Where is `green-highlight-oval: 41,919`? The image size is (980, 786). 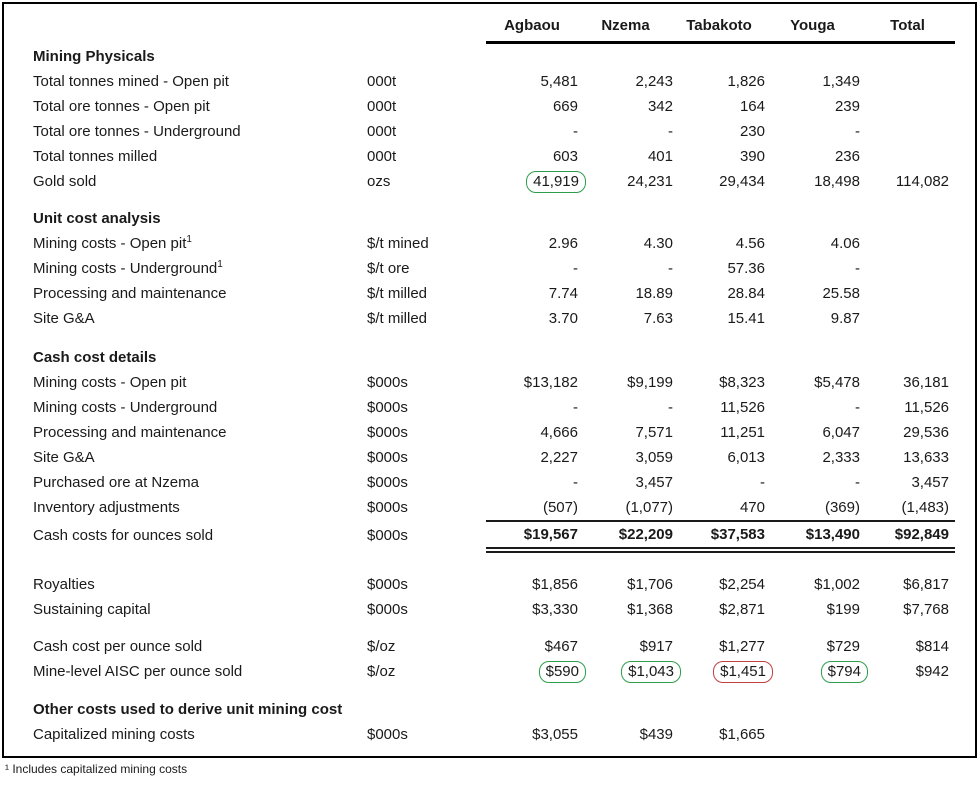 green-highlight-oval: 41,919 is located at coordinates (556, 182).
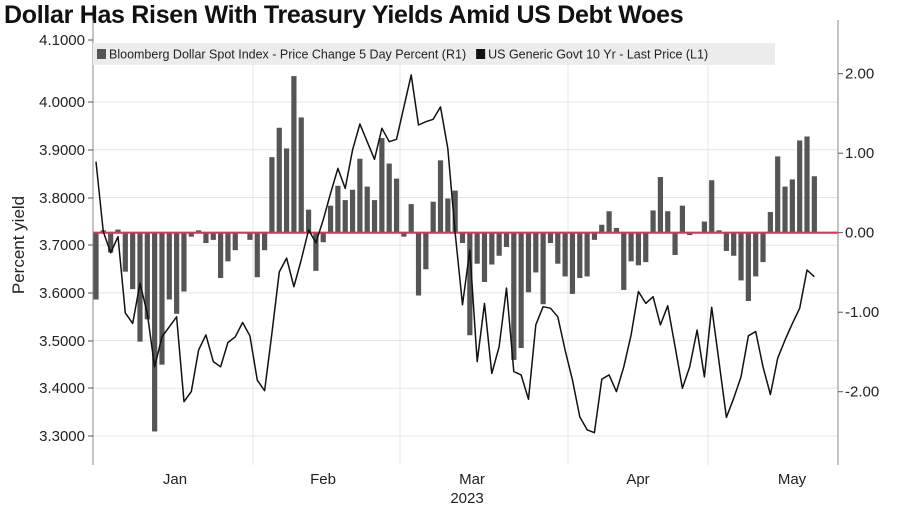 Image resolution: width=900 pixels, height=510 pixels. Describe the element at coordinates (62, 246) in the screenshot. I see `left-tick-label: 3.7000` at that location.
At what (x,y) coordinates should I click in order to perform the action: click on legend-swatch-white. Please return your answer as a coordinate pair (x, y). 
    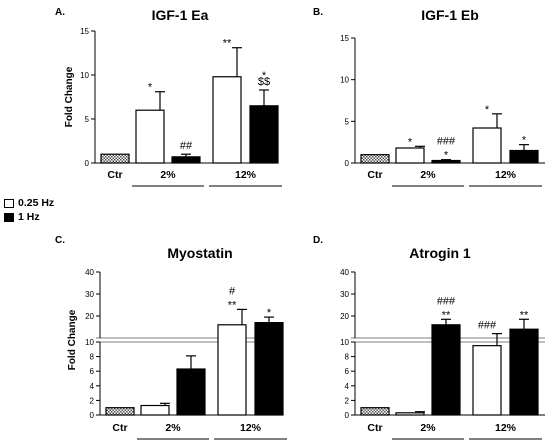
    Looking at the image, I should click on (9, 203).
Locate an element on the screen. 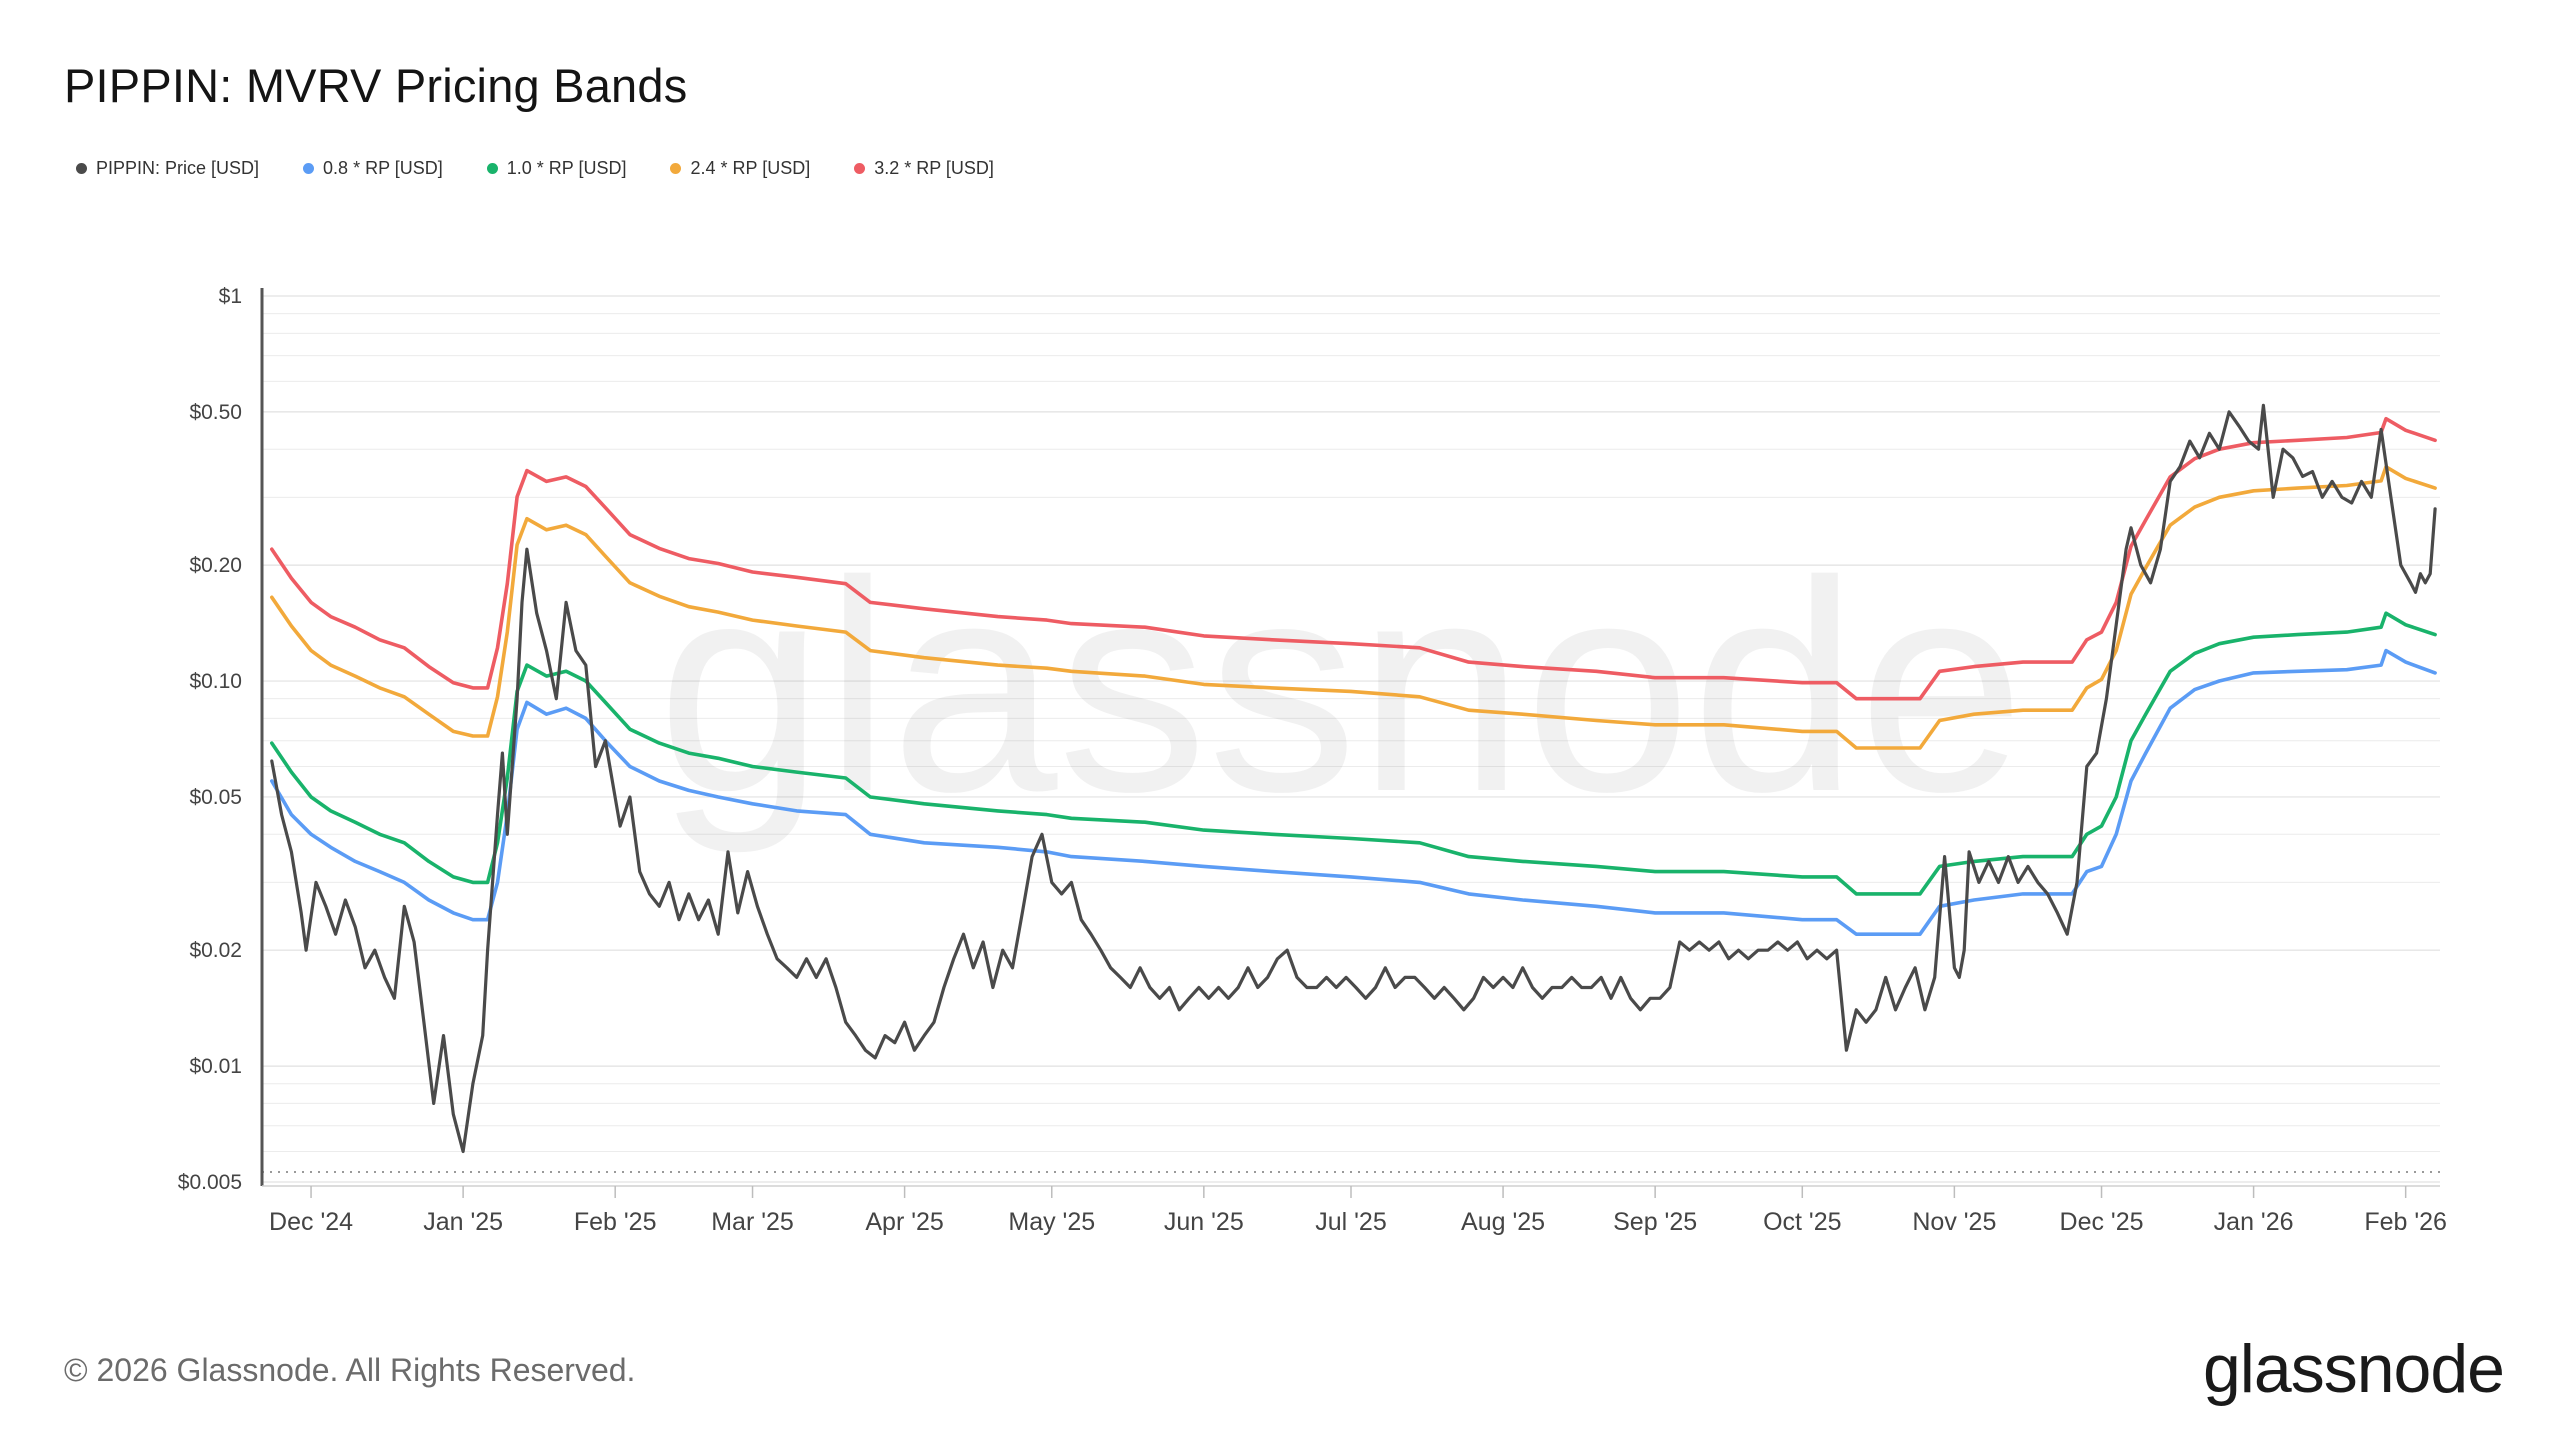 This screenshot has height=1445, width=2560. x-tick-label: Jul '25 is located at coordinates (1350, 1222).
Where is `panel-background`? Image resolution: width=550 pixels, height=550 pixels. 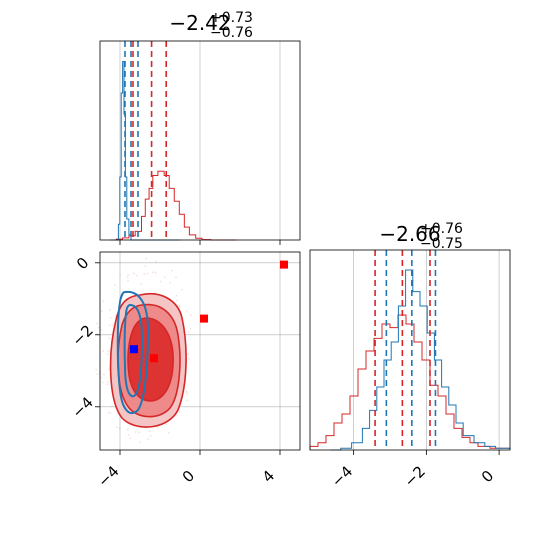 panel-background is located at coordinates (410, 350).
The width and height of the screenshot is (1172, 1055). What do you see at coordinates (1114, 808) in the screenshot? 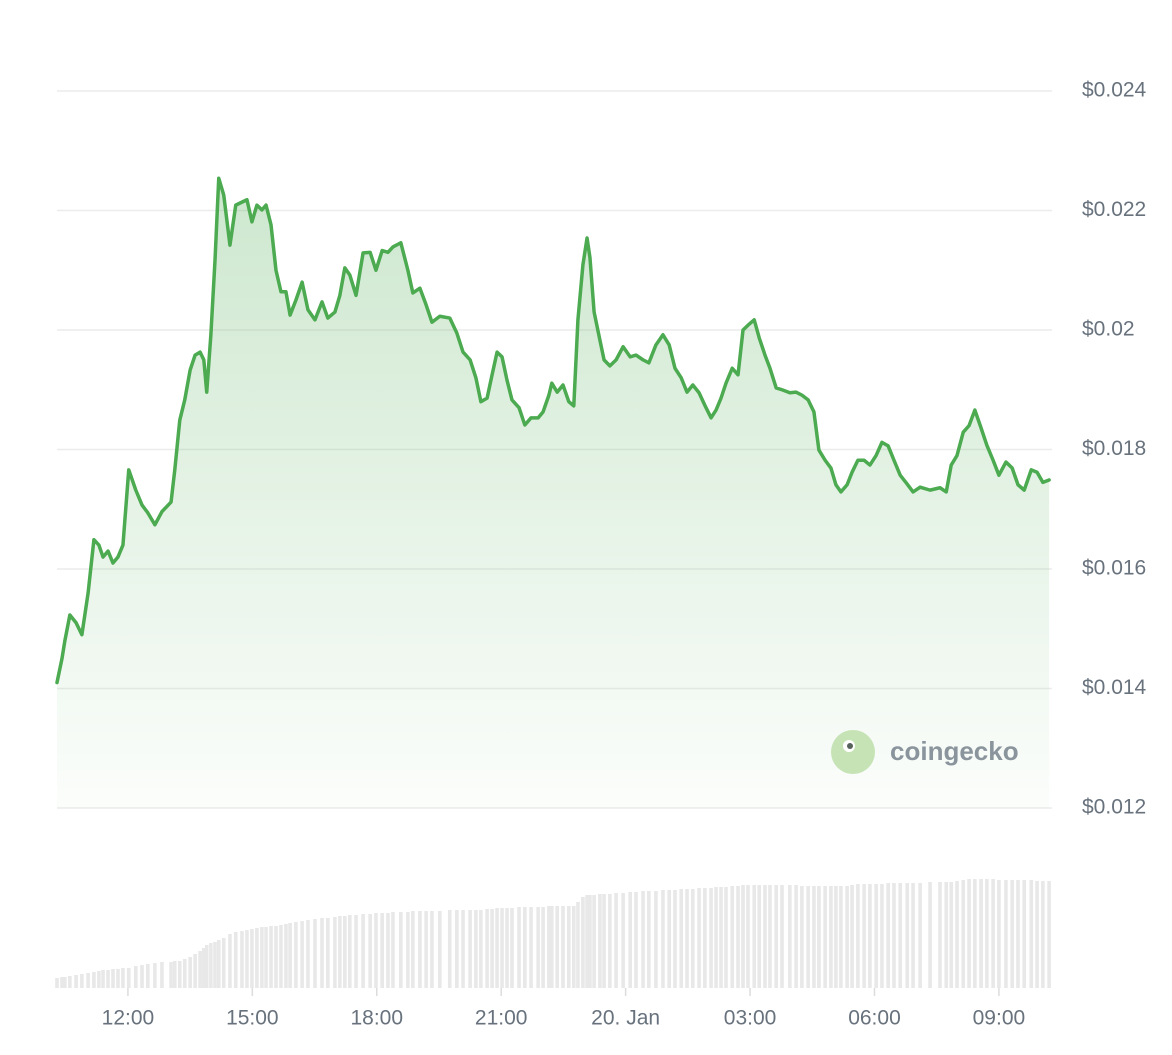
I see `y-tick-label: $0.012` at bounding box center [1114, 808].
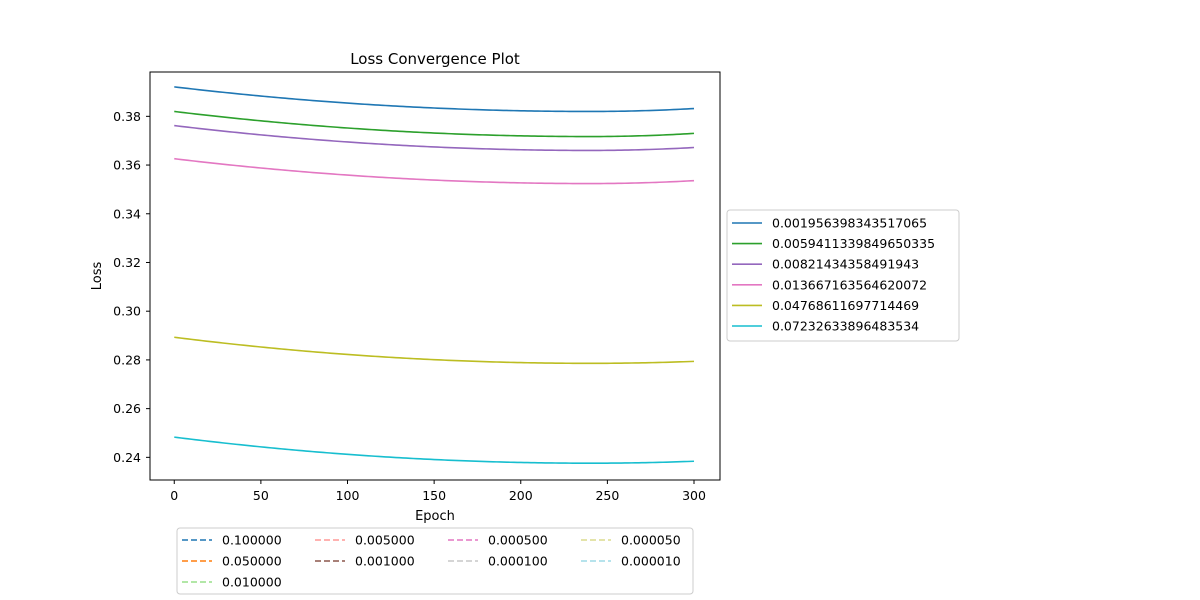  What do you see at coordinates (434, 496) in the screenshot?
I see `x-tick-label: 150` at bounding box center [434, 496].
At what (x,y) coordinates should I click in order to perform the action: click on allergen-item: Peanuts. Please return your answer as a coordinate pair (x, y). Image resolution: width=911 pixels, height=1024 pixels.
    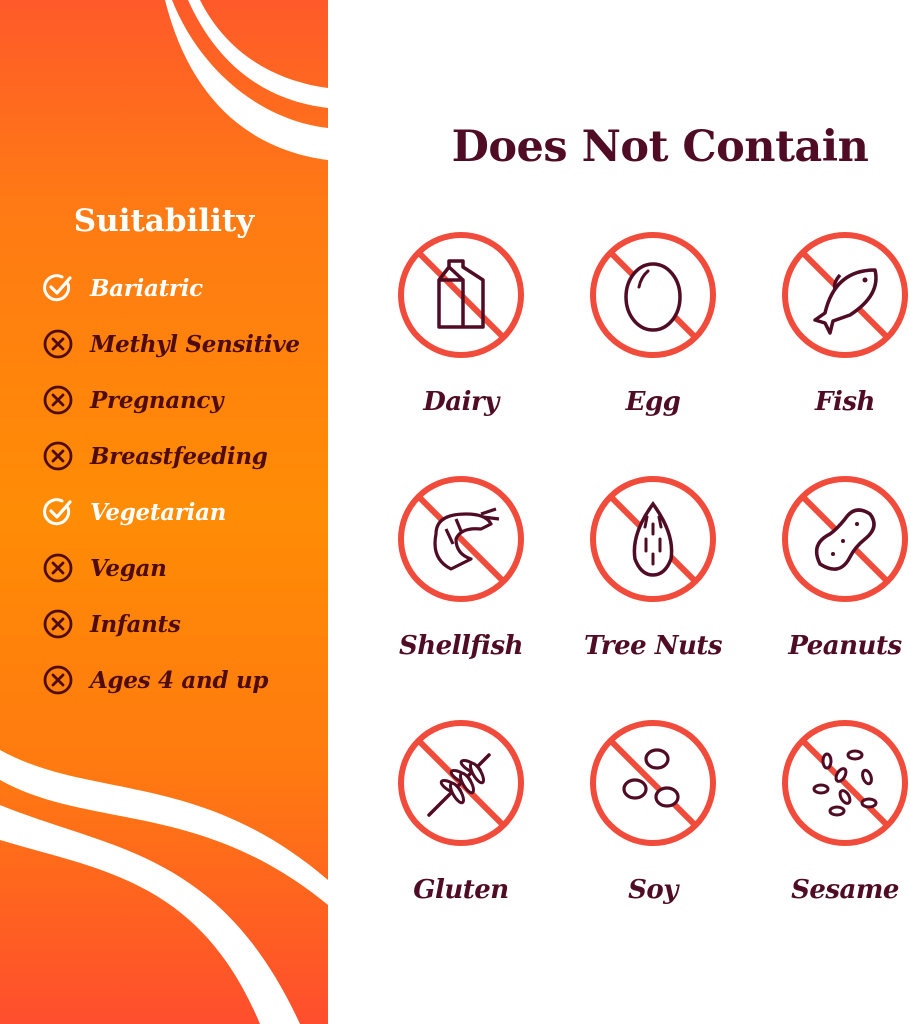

-- -- --

■ Job ■
Rewrite the entries beginning at the line that has "click on legend-swatch-white." and ending after the line that has "Looking at the", replacing "coordinate pair" with "point" and changing nothing else. Omit the pictures from your answer.

■ Result below ■
At what (x,y) coordinates should I click in order to perform the action: click on legend-swatch-white. Please return your answer as a point (x, y). 
    Looking at the image, I should click on (9, 203).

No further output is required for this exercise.